JOB: Copy every line of the records below exactly, with nothing changed.

Records of finding words and elements:
┄┄┄┄┄┄┄┄┄┄
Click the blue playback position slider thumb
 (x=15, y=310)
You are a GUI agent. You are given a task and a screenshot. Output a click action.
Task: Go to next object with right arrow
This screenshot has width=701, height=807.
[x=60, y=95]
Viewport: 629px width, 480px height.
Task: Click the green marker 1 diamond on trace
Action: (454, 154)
┄┄┄┄┄┄┄┄┄┄
ANSWER TO THE TASK:
Click the blue playback position slider thumb
 (x=15, y=310)
You are a GUI agent. You are given a task and a screenshot. Output a click action.
Task: Go to next object with right arrow
This screenshot has width=701, height=807.
[x=60, y=95]
Viewport: 629px width, 480px height.
Task: Click the green marker 1 diamond on trace
Action: (454, 154)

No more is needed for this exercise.